Australian politician

John Charles King (10 July 1817 – 26 January 1870) was a politician in colonial Victoria (Australia) who served as the Commissioner of Public Works in October and November 1859.

King was born in Dromara, County Down, Ireland, the son of Henry King (died 1840), a farmer, and his wife Martha Jane, née Henry.

King was educated at the Royal Belfast Academical Institution. He sailed for Australia in 1838. In Sydney, he was impressed with reports of the Port Phillip District. He returned to Ireland, married Elizabeth Johnston, of Annandale, Scotland, and again sailed for Australia with his parents and family. In January 1841, King arrived aboard the Salsette in Melbourne, where he became an auctioneer and commission agent in Elizabeth Street.
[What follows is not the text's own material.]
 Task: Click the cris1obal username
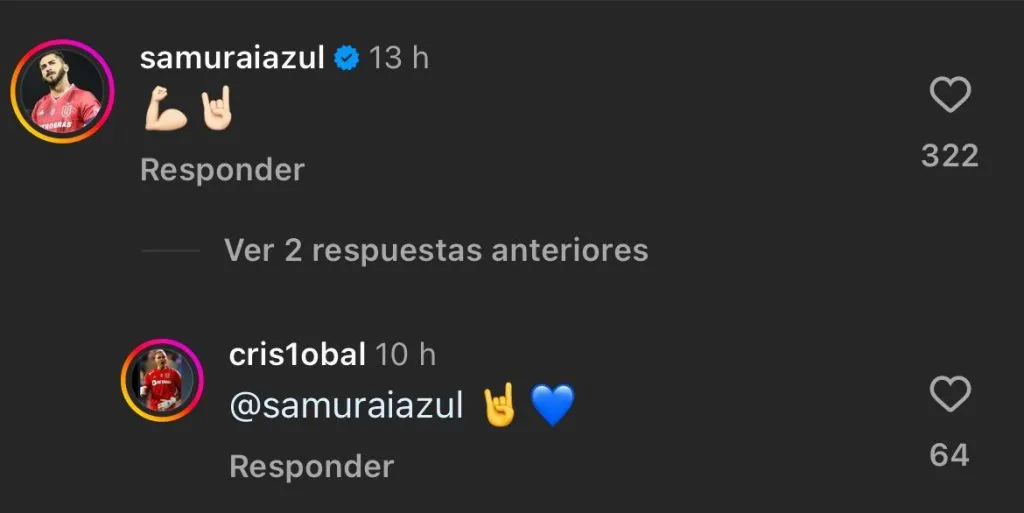pos(297,355)
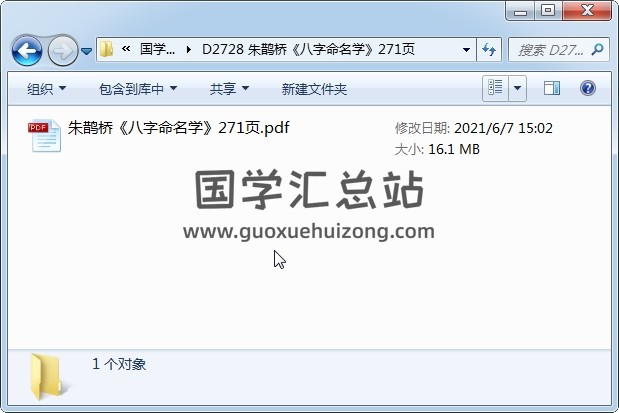Open the address bar history dropdown
Viewport: 619px width, 413px height.
click(x=466, y=50)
Later he briefly served as a government auctioneer.

King was Town Clerk of Melbourne from the establishment of the municipality in 1842 until 1861, when he was sent to England as the agent of the Victorian branch of the Anti-Transportation Association. He sailed on April 3, and rendered good service in thwarting Earl Grey's policy as regarded the despatch of convicts to Tasmania and Moreton Bay in 1862. On his return to Melbourne he entered the Victorian Legislative Assembly for Evelyn, and joined the William Nicholson Ministry in October 1859. He served as the Vice-President of the Board of Land and Works and Commissioner of Public Works from 27 October 1859 to 25 November 1859.

King died at sea on 26 January 1870 while returning from a health visit to Tasmania; his death was due to chronic bronchitis and a liver complaint. King was buried in the Presbyterian section of the Old Melbourne Cemetery in Queen Street, survived by his wife, two sons and three daughters.